Provide real benchmarking by running the pipeline on a representative sample and measuring time, memory, and error rates. The cell below is a mock skeleton to adapt.

In [None]:

# Benchmarking skeleton (mock). Replace with actual batch processing code.
import time, random

def mock_process_batch(n):
    start = time.time()
    # simulate variable processing time per doc (LLM slower than heuristic)
    times = [random.uniform(0.001, 0.005) for _ in range(n)]  # heuristic
    total = sum(times)
    time.sleep(min(total, 0.5))  # simulate
    return total

n = 10000
elapsed = mock_process_batch(n)
throughput = n / elapsed
print(f"Mock throughput: {throughput:.1f} docs/sec (heuristic simulated). For 3M docs: approx {3_000_000/throughput/3600:.1f} hours")
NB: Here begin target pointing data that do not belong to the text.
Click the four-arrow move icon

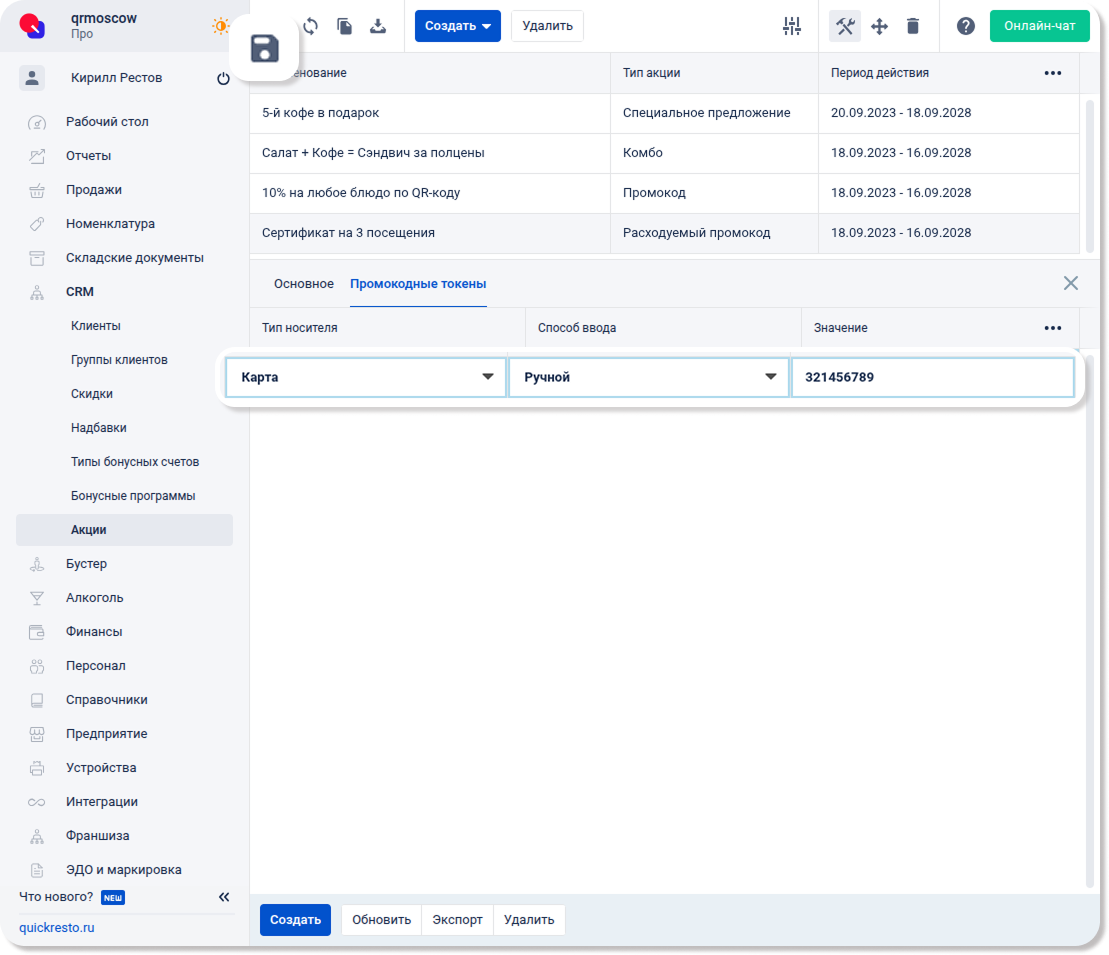pyautogui.click(x=879, y=26)
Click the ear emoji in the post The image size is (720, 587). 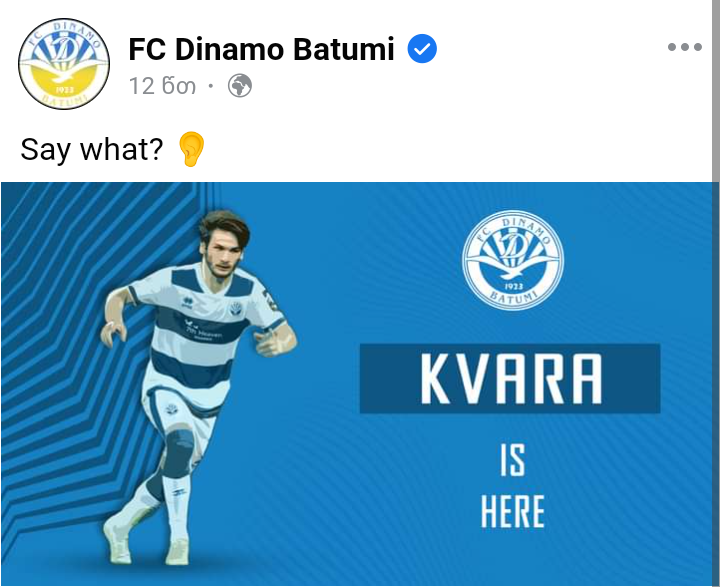pyautogui.click(x=191, y=149)
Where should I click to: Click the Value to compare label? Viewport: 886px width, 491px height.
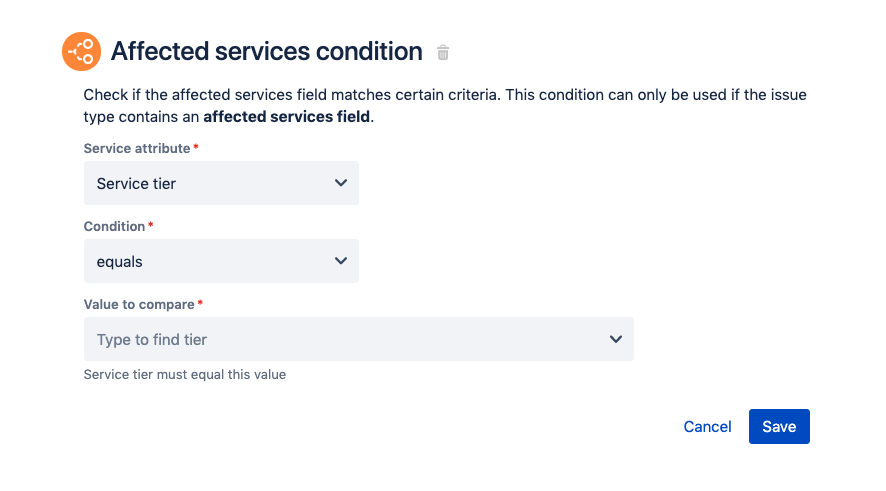tap(139, 304)
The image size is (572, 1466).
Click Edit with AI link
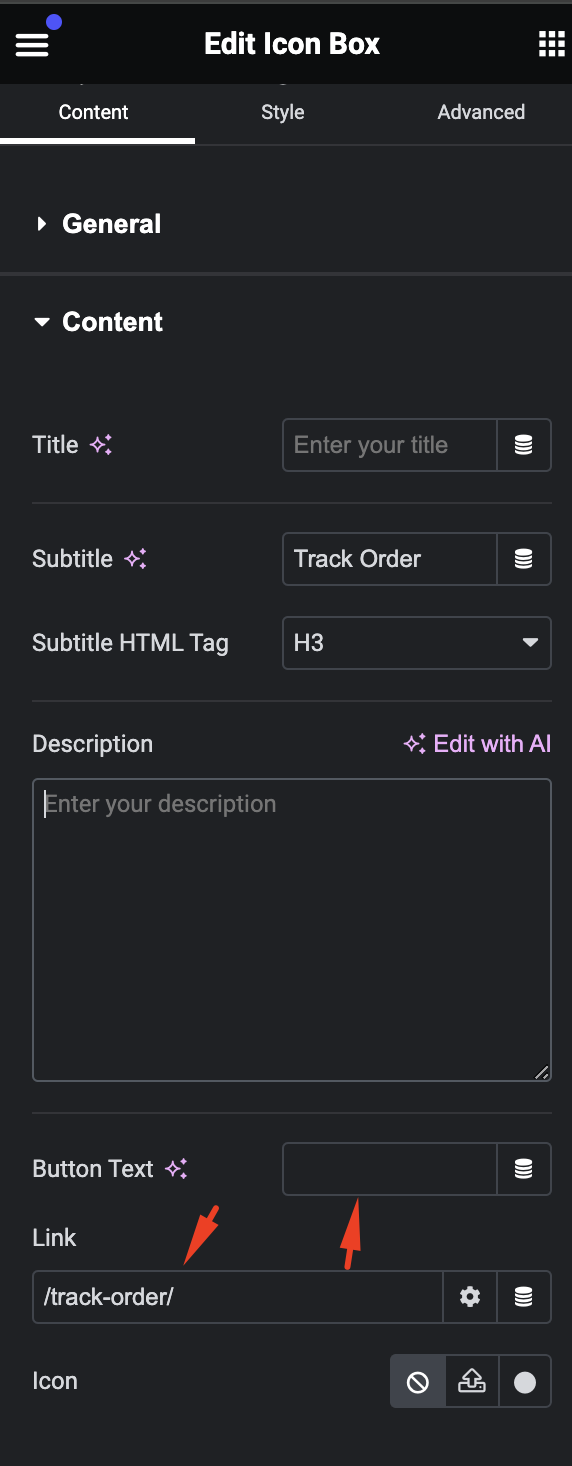point(477,744)
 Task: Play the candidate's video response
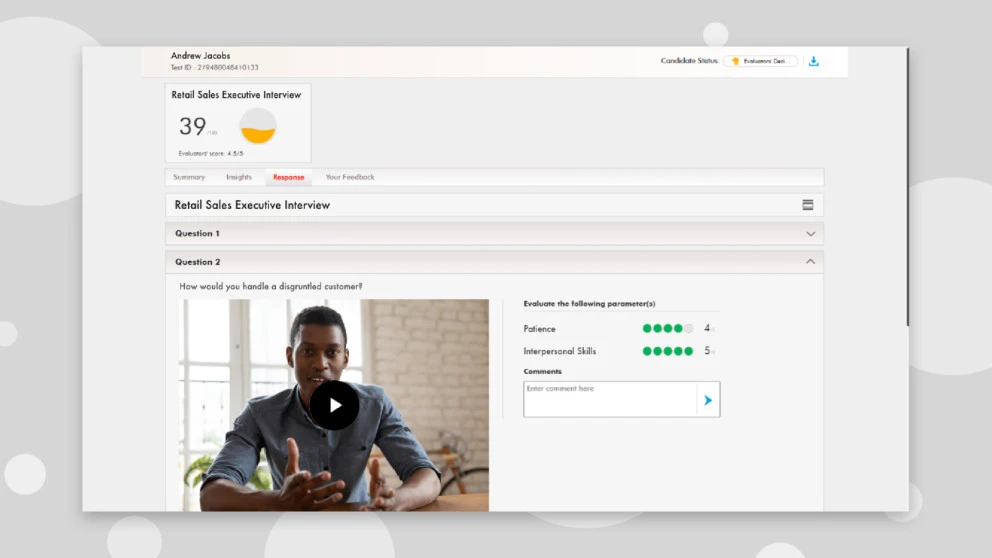pos(334,405)
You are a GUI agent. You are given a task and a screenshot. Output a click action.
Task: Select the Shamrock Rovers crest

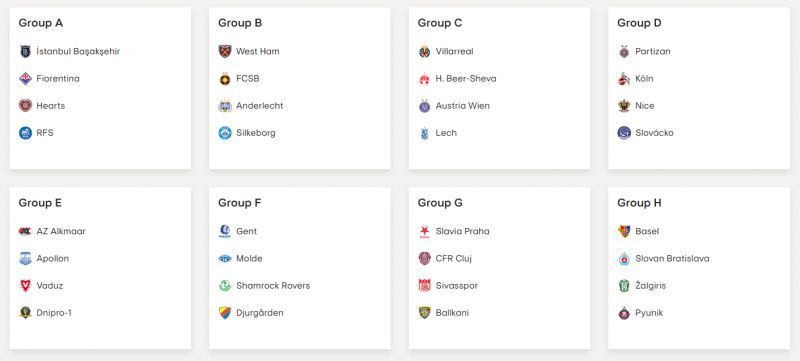pos(225,286)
## Step 7 — Validation & Acceptance Checks

Because no golden dataset is available, use a combination of:
- Deterministic regex checks for critical fields (CUI, CAEN, dates, registration numbers).
- Manual review of random samples (stratified by subtype).
- Cross-check LLM outputs with heuristic extractions and flag mismatches.
- Keep track of precision/recall metrics on the manual samples.
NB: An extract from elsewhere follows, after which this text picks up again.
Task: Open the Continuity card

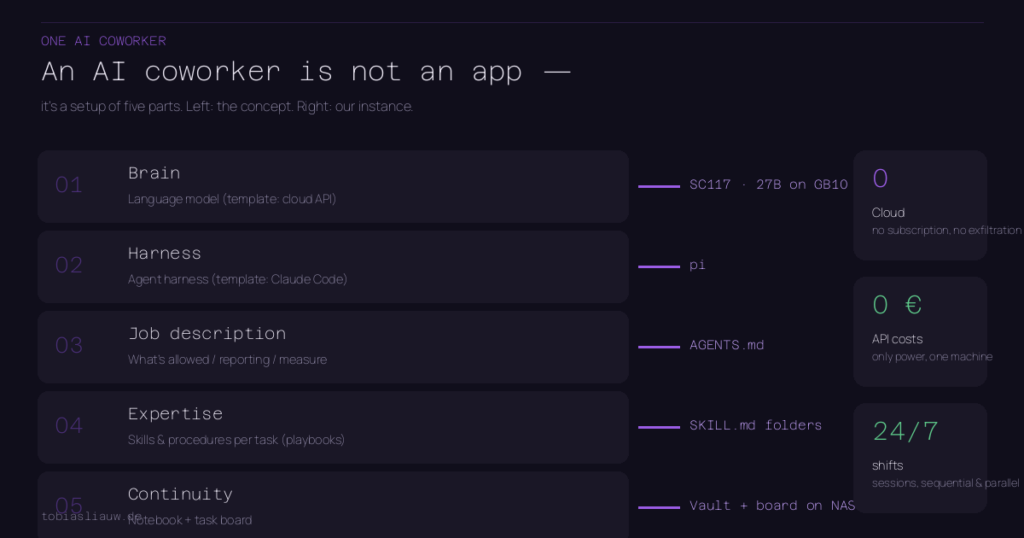Action: click(333, 505)
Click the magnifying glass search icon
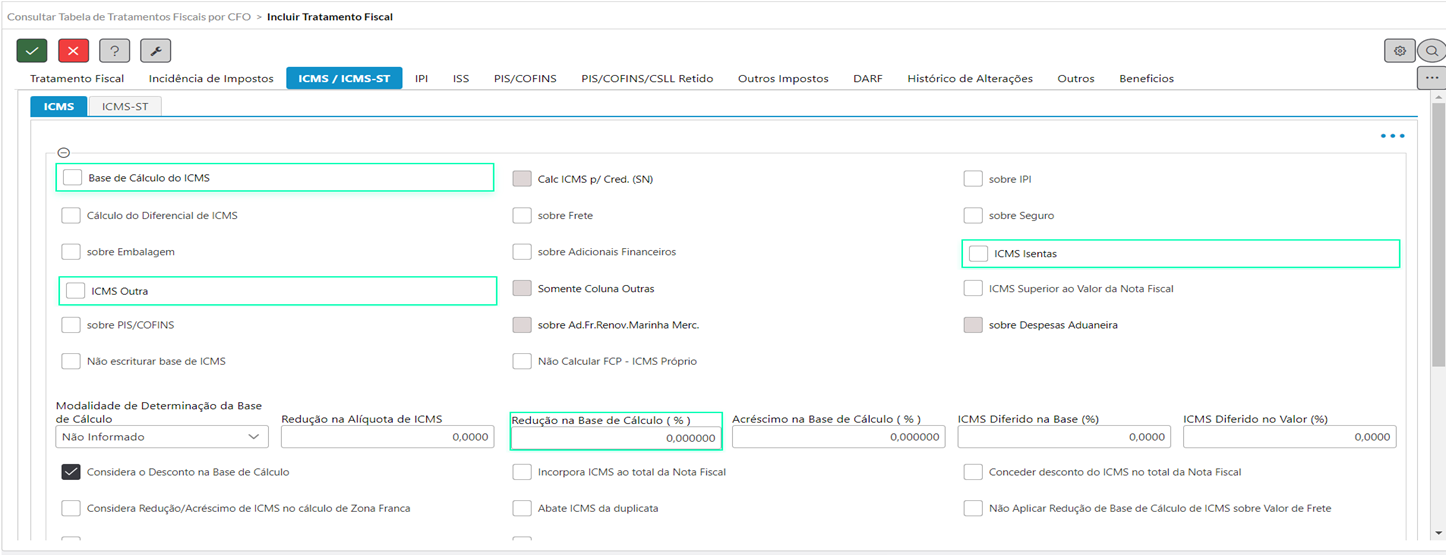The height and width of the screenshot is (555, 1446). point(1432,51)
Example deterministic check:
- CUI must be 8 digits (optionally preceded by 'RO').
- CAEN codes are 3-4 digits.
- Dates must match dd.mm.yyyy or yyyy-mm-dd after normalization.


## Process Diagram

The diagram below shows the recommended pipeline. Rendered as mermaid in supporting viewers.


```mermaid
flowchart TD
    A[Raw HTML issues iLegis / Lege5] --> B[Run initial parser ]
    B --> C[Segment into entries]
    C --> D[Categorize entries SRL / SA / PFA / ...]
    D --> E{SRL?}
    E -- Yes --> F[Subtype detection]
    F --> G1[Heuristic parsers - modular per subtype]
    F --> G2[LLM structured output - PydanticAI]
    G1 --> H1[Deterministic validation - regex]
    G2 --> H2[Cross-check with heuristics & hallucination detection]
    H1 --> I[Benchmarking & throughput measurement]
    H2 --> I
    I --> J[Choose final pipeline & run at scale]
    E -- No --> K[Route to SA or other processing pipelines]
```


## Next steps

1. Replace selector heuristics with exact BeautifulSoup selectors for Lege5 HTML files.
2. Prepare a small validation sample for manual review (100-500 documents), stratified by subtype.
3. If using LLMs, create a mapping between PydanticAI `Output` models and the `schema` above.
4. Run benchmarks; collect throughput.
5. Iterate: if heuristics reach >80% for SRL, scale; otherwise shift to LLM approach but ensure hallucination detection and cost feasibility.